*Aim of the task*
Every record must come back exactly as given.

*Dataset content*
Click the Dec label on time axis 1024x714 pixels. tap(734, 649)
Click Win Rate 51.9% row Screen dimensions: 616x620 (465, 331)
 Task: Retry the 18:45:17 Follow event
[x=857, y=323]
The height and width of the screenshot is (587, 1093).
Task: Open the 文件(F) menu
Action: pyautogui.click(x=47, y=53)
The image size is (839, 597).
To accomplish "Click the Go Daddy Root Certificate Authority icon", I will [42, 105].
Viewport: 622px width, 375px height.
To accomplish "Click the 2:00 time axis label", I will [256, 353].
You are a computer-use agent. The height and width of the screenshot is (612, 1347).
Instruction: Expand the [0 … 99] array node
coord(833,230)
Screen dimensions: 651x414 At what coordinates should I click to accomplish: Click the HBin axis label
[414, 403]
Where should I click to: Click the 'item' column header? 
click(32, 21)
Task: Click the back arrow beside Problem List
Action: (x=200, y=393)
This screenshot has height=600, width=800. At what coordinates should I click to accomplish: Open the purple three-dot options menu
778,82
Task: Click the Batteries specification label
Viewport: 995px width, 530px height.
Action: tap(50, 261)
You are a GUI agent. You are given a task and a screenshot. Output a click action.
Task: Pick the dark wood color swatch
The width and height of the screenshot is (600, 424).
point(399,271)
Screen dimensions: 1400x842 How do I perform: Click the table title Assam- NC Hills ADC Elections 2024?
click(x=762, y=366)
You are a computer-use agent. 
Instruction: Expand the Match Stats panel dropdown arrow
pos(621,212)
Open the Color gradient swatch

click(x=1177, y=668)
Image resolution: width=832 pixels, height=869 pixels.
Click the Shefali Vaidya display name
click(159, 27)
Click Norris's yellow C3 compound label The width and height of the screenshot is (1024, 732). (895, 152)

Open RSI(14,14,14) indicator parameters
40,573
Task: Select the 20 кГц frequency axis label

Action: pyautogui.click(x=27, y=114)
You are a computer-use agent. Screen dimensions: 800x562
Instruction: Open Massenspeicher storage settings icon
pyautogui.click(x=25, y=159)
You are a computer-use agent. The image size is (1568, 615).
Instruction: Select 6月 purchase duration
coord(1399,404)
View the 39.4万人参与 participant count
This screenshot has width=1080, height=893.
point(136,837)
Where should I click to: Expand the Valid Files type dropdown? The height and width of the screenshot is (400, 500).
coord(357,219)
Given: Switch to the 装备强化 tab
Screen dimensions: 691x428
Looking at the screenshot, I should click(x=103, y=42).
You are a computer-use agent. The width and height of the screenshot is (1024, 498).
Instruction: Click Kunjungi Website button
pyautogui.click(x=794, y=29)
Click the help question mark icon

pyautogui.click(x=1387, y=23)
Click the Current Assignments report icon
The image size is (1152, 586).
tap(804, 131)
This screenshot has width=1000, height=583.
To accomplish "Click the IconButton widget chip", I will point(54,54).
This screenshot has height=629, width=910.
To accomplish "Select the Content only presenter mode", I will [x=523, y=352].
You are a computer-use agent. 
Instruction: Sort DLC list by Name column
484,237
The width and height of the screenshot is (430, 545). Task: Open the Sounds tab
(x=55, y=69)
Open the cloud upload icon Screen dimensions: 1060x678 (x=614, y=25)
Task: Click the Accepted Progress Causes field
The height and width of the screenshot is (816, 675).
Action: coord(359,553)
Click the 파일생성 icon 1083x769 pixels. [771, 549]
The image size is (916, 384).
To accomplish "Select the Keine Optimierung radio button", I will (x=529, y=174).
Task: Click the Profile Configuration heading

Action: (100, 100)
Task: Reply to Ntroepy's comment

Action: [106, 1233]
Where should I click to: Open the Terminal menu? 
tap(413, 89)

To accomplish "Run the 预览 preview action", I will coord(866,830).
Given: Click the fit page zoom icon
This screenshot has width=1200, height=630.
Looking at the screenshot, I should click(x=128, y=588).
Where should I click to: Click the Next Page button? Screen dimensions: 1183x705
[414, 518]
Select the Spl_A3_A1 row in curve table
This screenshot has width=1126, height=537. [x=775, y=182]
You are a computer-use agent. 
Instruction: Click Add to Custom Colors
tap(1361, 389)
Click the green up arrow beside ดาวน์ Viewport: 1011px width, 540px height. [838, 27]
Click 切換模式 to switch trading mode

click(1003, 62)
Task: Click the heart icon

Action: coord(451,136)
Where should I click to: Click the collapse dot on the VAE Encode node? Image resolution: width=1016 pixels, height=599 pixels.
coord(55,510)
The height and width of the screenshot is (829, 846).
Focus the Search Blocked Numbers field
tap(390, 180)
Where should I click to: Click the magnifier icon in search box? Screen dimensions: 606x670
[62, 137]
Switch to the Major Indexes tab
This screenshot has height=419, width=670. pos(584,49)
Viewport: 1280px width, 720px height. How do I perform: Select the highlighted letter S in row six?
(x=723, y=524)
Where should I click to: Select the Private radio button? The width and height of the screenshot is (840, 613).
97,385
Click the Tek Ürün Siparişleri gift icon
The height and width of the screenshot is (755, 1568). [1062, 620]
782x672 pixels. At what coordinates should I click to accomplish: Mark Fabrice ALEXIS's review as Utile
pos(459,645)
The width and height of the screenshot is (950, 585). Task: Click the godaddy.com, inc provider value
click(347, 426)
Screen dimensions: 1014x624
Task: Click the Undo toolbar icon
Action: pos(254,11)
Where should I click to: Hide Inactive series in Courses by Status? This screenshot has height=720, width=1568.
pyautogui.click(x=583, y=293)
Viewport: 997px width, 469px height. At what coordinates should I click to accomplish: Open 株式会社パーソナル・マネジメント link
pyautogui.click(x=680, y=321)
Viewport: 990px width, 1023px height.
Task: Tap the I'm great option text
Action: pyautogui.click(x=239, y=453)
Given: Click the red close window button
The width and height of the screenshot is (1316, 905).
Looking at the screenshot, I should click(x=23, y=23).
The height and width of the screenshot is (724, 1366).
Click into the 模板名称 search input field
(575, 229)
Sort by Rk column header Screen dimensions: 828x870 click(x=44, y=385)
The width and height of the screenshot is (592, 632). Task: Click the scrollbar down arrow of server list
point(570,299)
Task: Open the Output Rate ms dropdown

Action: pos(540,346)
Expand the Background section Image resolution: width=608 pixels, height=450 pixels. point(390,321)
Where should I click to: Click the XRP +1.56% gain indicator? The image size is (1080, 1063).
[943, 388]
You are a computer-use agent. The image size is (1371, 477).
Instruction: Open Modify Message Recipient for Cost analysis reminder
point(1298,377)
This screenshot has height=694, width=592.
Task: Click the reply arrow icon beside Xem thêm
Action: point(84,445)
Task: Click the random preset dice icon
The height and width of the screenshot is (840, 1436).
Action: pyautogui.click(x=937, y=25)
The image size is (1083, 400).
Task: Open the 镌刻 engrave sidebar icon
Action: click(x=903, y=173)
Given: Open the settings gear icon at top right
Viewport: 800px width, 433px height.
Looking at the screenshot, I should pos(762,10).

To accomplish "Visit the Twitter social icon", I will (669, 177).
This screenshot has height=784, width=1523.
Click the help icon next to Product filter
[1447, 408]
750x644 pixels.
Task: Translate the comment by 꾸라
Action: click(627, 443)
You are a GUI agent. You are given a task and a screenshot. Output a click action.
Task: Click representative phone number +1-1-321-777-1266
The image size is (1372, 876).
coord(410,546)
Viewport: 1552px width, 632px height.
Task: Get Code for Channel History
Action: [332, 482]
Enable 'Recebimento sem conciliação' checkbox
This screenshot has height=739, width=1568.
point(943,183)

*Result*
Click the Dec label on time axis 1024x714 pixels. tap(734, 649)
Click Win Rate 51.9% row Screen dimensions: 616x620 (465, 331)
 Task: Retry the 18:45:17 Follow event
[x=857, y=323]
The height and width of the screenshot is (587, 1093).
Task: Open the 文件(F) menu
Action: pyautogui.click(x=47, y=53)
The image size is (839, 597).
To accomplish "Click the Go Daddy Root Certificate Authority icon", I will [42, 105].
Viewport: 622px width, 375px height.
To accomplish "Click the 2:00 time axis label", I will [256, 353].
You are a computer-use agent. The height and width of the screenshot is (612, 1347).
Instruction: Expand the [0 … 99] array node
coord(833,230)
Screen dimensions: 651x414 At what coordinates should I click to accomplish: Click the HBin axis label
[414, 403]
Where should I click to: Click the 'item' column header? 
click(32, 21)
Task: Click the back arrow beside Problem List
Action: (x=200, y=393)
This screenshot has height=600, width=800. At what coordinates should I click to accomplish: Open the purple three-dot options menu
778,82
Task: Click the Batteries specification label
Viewport: 995px width, 530px height.
Action: tap(50, 261)
You are a GUI agent. You are given a task and a screenshot. Output a click action.
Task: Pick the dark wood color swatch
The width and height of the screenshot is (600, 424).
point(399,271)
Screen dimensions: 1400x842 How do I perform: Click the table title Assam- NC Hills ADC Elections 2024?
click(x=762, y=366)
You are a computer-use agent. 
Instruction: Expand the Match Stats panel dropdown arrow
pos(621,212)
Open the Color gradient swatch

click(x=1177, y=668)
Image resolution: width=832 pixels, height=869 pixels.
Click the Shefali Vaidya display name
click(159, 27)
Click Norris's yellow C3 compound label The width and height of the screenshot is (1024, 732). (895, 152)

Open RSI(14,14,14) indicator parameters
40,573
Task: Select the 20 кГц frequency axis label

Action: pyautogui.click(x=27, y=114)
You are a computer-use agent. Screen dimensions: 800x562
Instruction: Open Massenspeicher storage settings icon
pyautogui.click(x=25, y=159)
You are a computer-use agent. The image size is (1568, 615).
Instruction: Select 6月 purchase duration
coord(1399,404)
View the 39.4万人参与 participant count
This screenshot has width=1080, height=893.
point(136,837)
Where should I click to: Expand the Valid Files type dropdown? The height and width of the screenshot is (400, 500).
coord(357,219)
Given: Switch to the 装备强化 tab
Screen dimensions: 691x428
Looking at the screenshot, I should click(x=103, y=42).
You are a computer-use agent. The width and height of the screenshot is (1024, 498).
Instruction: Click Kunjungi Website button
pyautogui.click(x=794, y=29)
Click the help question mark icon

pyautogui.click(x=1387, y=23)
Click the Current Assignments report icon
The image size is (1152, 586).
tap(804, 131)
This screenshot has width=1000, height=583.
To accomplish "Click the IconButton widget chip", I will point(54,54).
This screenshot has height=629, width=910.
To accomplish "Select the Content only presenter mode", I will [x=523, y=352].
You are a computer-use agent. 
Instruction: Sort DLC list by Name column
484,237
The width and height of the screenshot is (430, 545). Task: Open the Sounds tab
(x=55, y=69)
Open the cloud upload icon Screen dimensions: 1060x678 (x=614, y=25)
Task: Click the Accepted Progress Causes field
The height and width of the screenshot is (816, 675).
Action: coord(359,553)
Click the 파일생성 icon 1083x769 pixels. [771, 549]
The image size is (916, 384).
To accomplish "Select the Keine Optimierung radio button", I will (x=529, y=174).
Task: Click the Profile Configuration heading

Action: (100, 100)
Task: Reply to Ntroepy's comment

Action: [106, 1233]
Where should I click to: Open the Terminal menu? 
tap(413, 89)

To accomplish "Run the 预览 preview action", I will coord(866,830).
Given: Click the fit page zoom icon
This screenshot has width=1200, height=630.
Looking at the screenshot, I should click(x=128, y=588).
Where should I click to: Click the Next Page button? Screen dimensions: 1183x705
[414, 518]
Select the Spl_A3_A1 row in curve table
This screenshot has width=1126, height=537. [x=775, y=182]
You are a computer-use agent. 
Instruction: Click Add to Custom Colors
tap(1361, 389)
Click the green up arrow beside ดาวน์ Viewport: 1011px width, 540px height. [838, 27]
Click 切換模式 to switch trading mode

click(1003, 62)
Task: Click the heart icon

Action: coord(451,136)
Where should I click to: Click the collapse dot on the VAE Encode node? Image resolution: width=1016 pixels, height=599 pixels.
coord(55,510)
The height and width of the screenshot is (829, 846).
Focus the Search Blocked Numbers field
tap(390, 180)
Where should I click to: Click the magnifier icon in search box? Screen dimensions: 606x670
[62, 137]
Switch to the Major Indexes tab
This screenshot has height=419, width=670. pos(584,49)
Viewport: 1280px width, 720px height. How do I perform: Select the highlighted letter S in row six?
(x=723, y=524)
Where should I click to: Select the Private radio button? The width and height of the screenshot is (840, 613).
97,385
Click the Tek Ürün Siparişleri gift icon
The height and width of the screenshot is (755, 1568). [1062, 620]
782x672 pixels. At what coordinates should I click to accomplish: Mark Fabrice ALEXIS's review as Utile
pos(459,645)
The width and height of the screenshot is (950, 585). Task: Click the godaddy.com, inc provider value
click(347, 426)
Screen dimensions: 1014x624
Task: Click the Undo toolbar icon
Action: pos(254,11)
Where should I click to: Hide Inactive series in Courses by Status? This screenshot has height=720, width=1568.
pyautogui.click(x=583, y=293)
Viewport: 997px width, 469px height. At what coordinates should I click to accomplish: Open 株式会社パーソナル・マネジメント link
pyautogui.click(x=680, y=321)
Viewport: 990px width, 1023px height.
Task: Tap the I'm great option text
Action: pyautogui.click(x=239, y=453)
Given: Click the red close window button
The width and height of the screenshot is (1316, 905).
Looking at the screenshot, I should click(x=23, y=23).
The height and width of the screenshot is (724, 1366).
Click into the 模板名称 search input field
(575, 229)
Sort by Rk column header Screen dimensions: 828x870 click(x=44, y=385)
The width and height of the screenshot is (592, 632). Task: Click the scrollbar down arrow of server list
point(570,299)
Task: Open the Output Rate ms dropdown

Action: pos(540,346)
Expand the Background section Image resolution: width=608 pixels, height=450 pixels. point(390,321)
Where should I click to: Click the XRP +1.56% gain indicator? The image size is (1080, 1063).
[943, 388]
You are a computer-use agent. The image size is (1371, 477).
Instruction: Open Modify Message Recipient for Cost analysis reminder
point(1298,377)
This screenshot has height=694, width=592.
Task: Click the reply arrow icon beside Xem thêm
Action: point(84,445)
Task: Click the random preset dice icon
The height and width of the screenshot is (840, 1436).
Action: pyautogui.click(x=937, y=25)
The image size is (1083, 400).
Task: Open the 镌刻 engrave sidebar icon
Action: click(x=903, y=173)
Given: Open the settings gear icon at top right
Viewport: 800px width, 433px height.
Looking at the screenshot, I should pos(762,10).

To accomplish "Visit the Twitter social icon", I will (669, 177).
This screenshot has height=784, width=1523.
Click the help icon next to Product filter
[1447, 408]
750x644 pixels.
Task: Translate the comment by 꾸라
Action: click(627, 443)
You are a GUI agent. You are given a task and a screenshot. Output a click action.
Task: Click representative phone number +1-1-321-777-1266
The image size is (1372, 876).
coord(410,546)
Viewport: 1552px width, 632px height.
Task: Get Code for Channel History
Action: [332, 482]
Enable 'Recebimento sem conciliação' checkbox
This screenshot has height=739, width=1568.
point(943,183)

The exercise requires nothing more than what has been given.